One of the wights struck Tarrel a vicious blow to the head, knocking him back like a felled tree. Mordan, who was fighting two of the creatures at once, could do nothing to help as the wight straddled Tarrel’s body and prepared to deliver a killing blow. With a cry, Brey dropped her bow and rushed forward, tackling the creature before it could strike. The momentum of her charge drove the wight backward, and they sprawled at the necromancer’s feet.
The elf smiled a smile of pure malice and reached down as if to touch her lightly on the back. From inside his sleeve appeared a wooden stake, shod in silver, and her head snapped back in a scream as he drove it through her body. Then, the great scythe swept down, severing her head from her body and cutting the wight beneath her in two. The head rolled a couple of feet, red hair plastered to the scalp and the stone floor by the vile rain, red blood oozing from the neck. Wide with shock, Brey’s eyes turned glassy, and then her head and body began to crumble like sand washed away by the tide. In a matter of moments, only her clothing and armor were left.
“No!” Mordan flung himself aside as the seed of the fireball shot past his shoulder. Tarrel was standing, his feet braced and the wand in both hands, his mouth open and his face a snarling mask of hate. The explosion toppled three of the remaining wights and one of the half-golems, but the necromancer stood his ground.
Adalrik ripped at the magical sarcophagus with his iron hand. After a few blows, cracks started to appear in the stone box; when they widened enough, he thrust his metal fingers into the widest crack and pulled with all his strength. The lid came free with a jolt and fell to the ground. Haldin’s eyes took in the scene quickly, and he held his sapphire dragon aloft.
A silver light sparked in the depths of the faceted stone, and as it had in the courtyard of Fort Zombie, a burst of light swept out in all directions.
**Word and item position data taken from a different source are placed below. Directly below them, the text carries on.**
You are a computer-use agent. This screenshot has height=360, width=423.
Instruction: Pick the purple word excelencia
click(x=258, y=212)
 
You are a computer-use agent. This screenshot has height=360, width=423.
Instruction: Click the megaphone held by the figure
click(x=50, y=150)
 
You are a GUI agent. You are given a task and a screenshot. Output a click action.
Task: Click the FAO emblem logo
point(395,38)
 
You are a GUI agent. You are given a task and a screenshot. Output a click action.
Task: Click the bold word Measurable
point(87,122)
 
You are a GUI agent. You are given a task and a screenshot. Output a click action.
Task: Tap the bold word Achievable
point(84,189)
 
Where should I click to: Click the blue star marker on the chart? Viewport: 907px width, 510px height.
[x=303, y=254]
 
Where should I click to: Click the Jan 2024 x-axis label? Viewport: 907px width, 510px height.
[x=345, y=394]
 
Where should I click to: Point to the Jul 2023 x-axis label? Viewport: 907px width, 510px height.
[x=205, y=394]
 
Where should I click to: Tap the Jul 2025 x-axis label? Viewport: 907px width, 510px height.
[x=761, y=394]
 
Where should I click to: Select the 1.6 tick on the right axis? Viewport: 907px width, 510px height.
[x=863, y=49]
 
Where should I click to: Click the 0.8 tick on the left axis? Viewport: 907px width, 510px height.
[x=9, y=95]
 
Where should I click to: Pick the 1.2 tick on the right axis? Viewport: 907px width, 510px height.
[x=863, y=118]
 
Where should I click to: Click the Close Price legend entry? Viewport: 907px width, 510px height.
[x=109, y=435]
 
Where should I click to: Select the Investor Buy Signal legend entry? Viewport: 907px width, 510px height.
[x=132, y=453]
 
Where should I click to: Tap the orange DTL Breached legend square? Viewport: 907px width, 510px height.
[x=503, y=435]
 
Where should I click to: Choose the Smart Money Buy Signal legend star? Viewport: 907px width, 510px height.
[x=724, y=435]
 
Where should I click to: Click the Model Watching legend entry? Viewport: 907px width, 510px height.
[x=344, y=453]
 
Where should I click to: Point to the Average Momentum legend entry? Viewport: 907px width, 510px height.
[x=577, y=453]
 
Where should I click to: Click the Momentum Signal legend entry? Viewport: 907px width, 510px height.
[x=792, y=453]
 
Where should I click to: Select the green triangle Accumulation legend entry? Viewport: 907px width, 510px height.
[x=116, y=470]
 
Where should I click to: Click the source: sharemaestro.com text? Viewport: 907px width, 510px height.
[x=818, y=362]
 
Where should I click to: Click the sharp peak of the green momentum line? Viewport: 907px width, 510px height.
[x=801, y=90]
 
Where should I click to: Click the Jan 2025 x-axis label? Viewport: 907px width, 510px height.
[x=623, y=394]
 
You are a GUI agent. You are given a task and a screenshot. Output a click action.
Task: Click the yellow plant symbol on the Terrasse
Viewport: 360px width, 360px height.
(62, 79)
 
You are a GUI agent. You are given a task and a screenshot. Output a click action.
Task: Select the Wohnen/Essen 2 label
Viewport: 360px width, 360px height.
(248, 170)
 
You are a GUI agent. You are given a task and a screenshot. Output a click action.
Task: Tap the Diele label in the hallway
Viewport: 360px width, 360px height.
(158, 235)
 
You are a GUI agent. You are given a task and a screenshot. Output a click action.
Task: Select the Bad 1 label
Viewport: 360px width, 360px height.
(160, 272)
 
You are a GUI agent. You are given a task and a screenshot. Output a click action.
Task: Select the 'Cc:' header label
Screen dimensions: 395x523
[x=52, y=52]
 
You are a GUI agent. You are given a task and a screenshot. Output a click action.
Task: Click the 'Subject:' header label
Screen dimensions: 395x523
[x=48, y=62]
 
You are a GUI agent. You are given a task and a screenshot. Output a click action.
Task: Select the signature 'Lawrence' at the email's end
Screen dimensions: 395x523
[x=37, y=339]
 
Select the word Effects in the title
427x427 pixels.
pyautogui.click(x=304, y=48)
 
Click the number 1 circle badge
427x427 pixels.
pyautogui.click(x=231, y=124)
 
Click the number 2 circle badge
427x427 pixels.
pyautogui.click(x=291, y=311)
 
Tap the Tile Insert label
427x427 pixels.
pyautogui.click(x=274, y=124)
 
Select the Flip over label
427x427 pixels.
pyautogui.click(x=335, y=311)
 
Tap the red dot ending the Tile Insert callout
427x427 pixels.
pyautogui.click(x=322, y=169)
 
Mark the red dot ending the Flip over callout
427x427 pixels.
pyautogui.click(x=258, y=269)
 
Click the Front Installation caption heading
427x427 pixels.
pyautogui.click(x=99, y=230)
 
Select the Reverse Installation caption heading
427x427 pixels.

The wights fell like corn before the scythe, leaving Dravuliel to face his intended victims alone. The filthy rain stopped.
Dria barked a command, and the repaired half-golem leaped at the elf, its arm-blades weaving a pattern of death. Mordan leaped forward as well, his eyes blazing and his rapier seeking the necromancer’s heart. With a strength that belied his thin frame, Dravuliel swung the great scythe in a figure eight, deflecting the rapier with its iron-shod butt and slicing an arm off the construct as he stepped back into the passage.
Holding the weapon in front of him, he screamed a string of syllables, and the air in the temple thrummed with power. Then a wall of liquid darkness filled the passage, and he was lost to sight.
The wall rippled like the surface of a lake, and a low moaning came from it. In its dark substance, faces came and went, like those of the drowned trying to regain the surface. Adalrik tried to push through it with his metal hand, but shrank back with a yelp of pain.
“Quickly!” Haldin was running toward the exit of the temple, gesturing for the others to follow. Tarrel was staring down at Brey’s empty clothes, and Mordan dragged him out by one arm. The two artificers followed, with their constructs bringing up the rear. Before they could reach the exit, however, something appeared, hanging in the air between them and the archway. It was so horrific that they stopped in their tracks and stared.
It was somewhat reminiscent of a newborn baby, but it was as tall as a half-orc, with a distended belly and shriveled, distorted limbs. Half its head appeared to be missing, and it gazed at the mortals with one unblinking, fathomless eye. Blood vessels were visible beneath its sickly-pale skin, pulsing grayly as it turned slowly in the air.
The temple had become cold—not the normal cold of a deep winter, but the bone-chilling, strength-draining cold of death.
“Dol Arrah!” yelled Mordan, “what is that?” Its eye lighted on him, apparently drawn by the sound of his voice, and the coldness intensified a hundredfold. As it had at Fort Zombie, the halfling charm-bag around his neck began to flood his body with warmth—but then it crumbled, falling to the floor.
“Don’t let it look at you!” yelled Haldin, ducking behind the remains of his sarcophagus. A blast of frigid air struck the stone a split-second later, riming it in ice and widening the cracks that Adalrik’s fist had made.
“Get out of here!” barked the artificer, and the halfgolems sprang forward between the living and the floating abomination. It regarded them emotionlessly for a moment and then reached down with one of its shriveled arms, striking the nearest construct a casual, almost playful blow. The half-golem rocked back on its heels, responding with two fast slashes that would have severed the limb of a natural creature. Instead, the thing’s skin was barely scratched, and the cut sealed itself as the companions watched.